───── Given entries
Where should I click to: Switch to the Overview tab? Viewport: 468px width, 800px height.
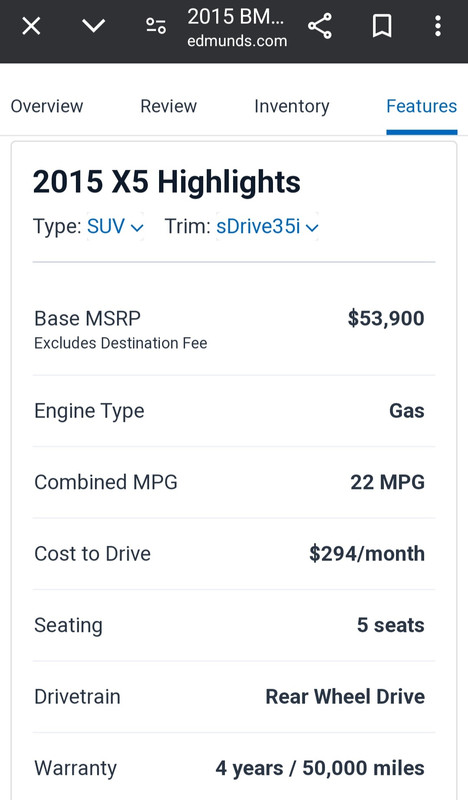coord(47,106)
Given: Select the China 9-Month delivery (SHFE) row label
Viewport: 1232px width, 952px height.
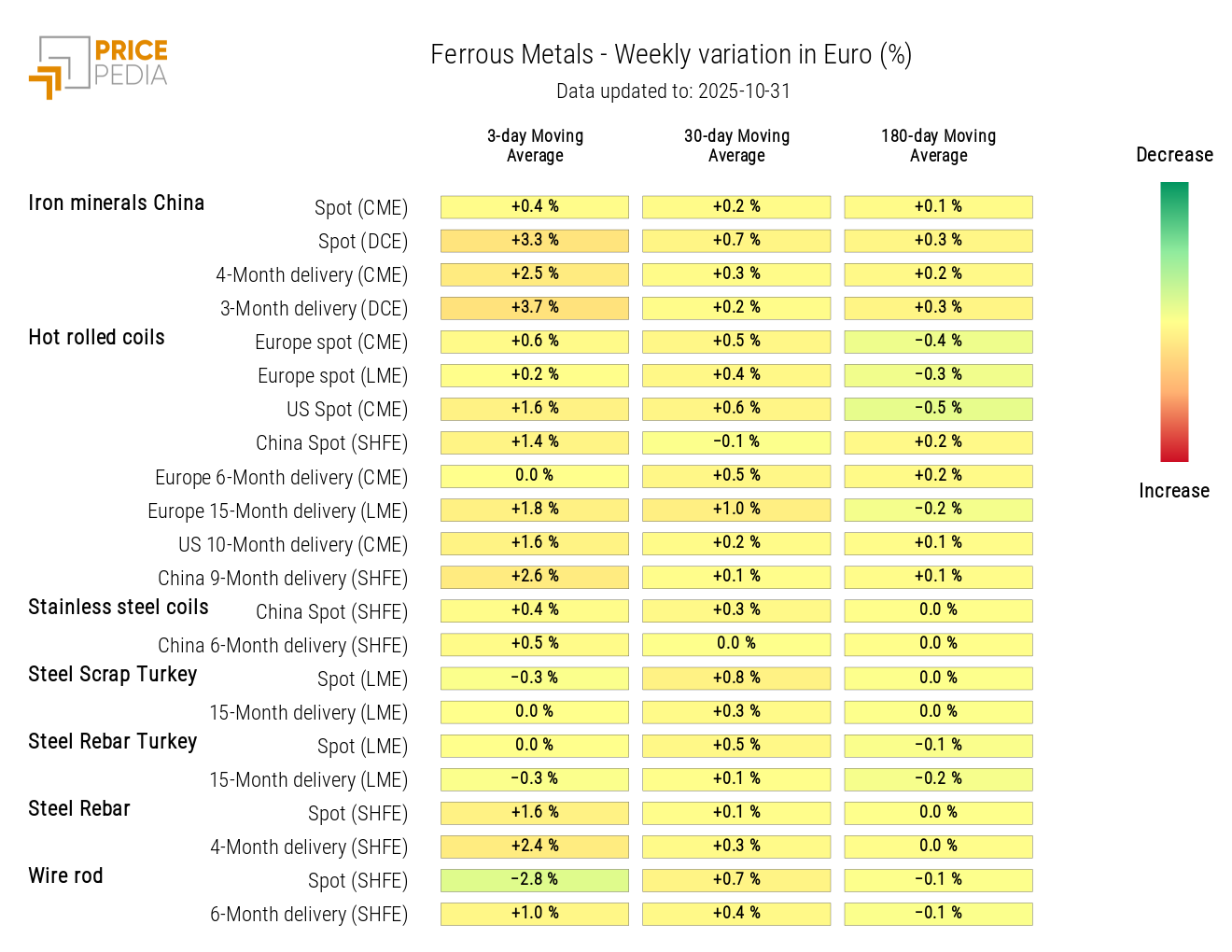Looking at the screenshot, I should pos(282,579).
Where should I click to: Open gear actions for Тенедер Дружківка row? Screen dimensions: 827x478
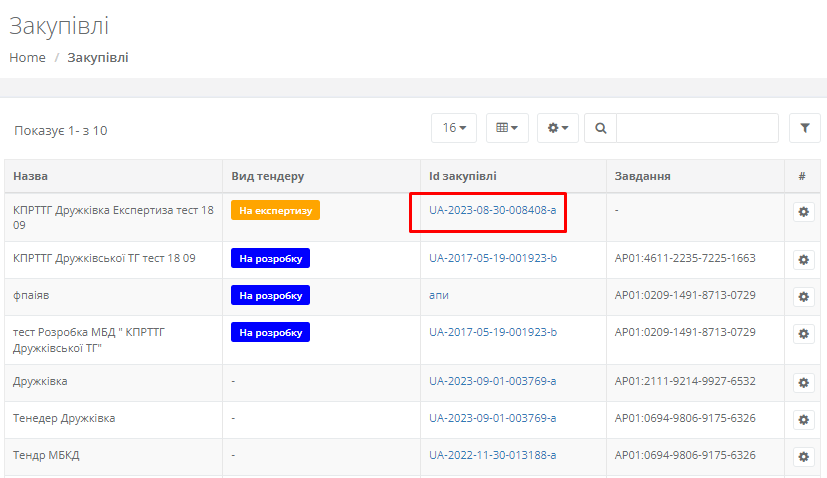point(803,419)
──────────
### Aim of the exercise
Reprint every record exactly and skip the pictures.

### Final answer
Where should I click to: Switch to the Overview tab? Viewport: 468px width, 800px height.
coord(47,106)
Given: Select the China 9-Month delivery (SHFE) row label
Viewport: 1232px width, 952px height.
Looking at the screenshot, I should pos(282,579).
Where should I click to: Open gear actions for Тенедер Дружківка row? Screen dimensions: 827x478
point(803,419)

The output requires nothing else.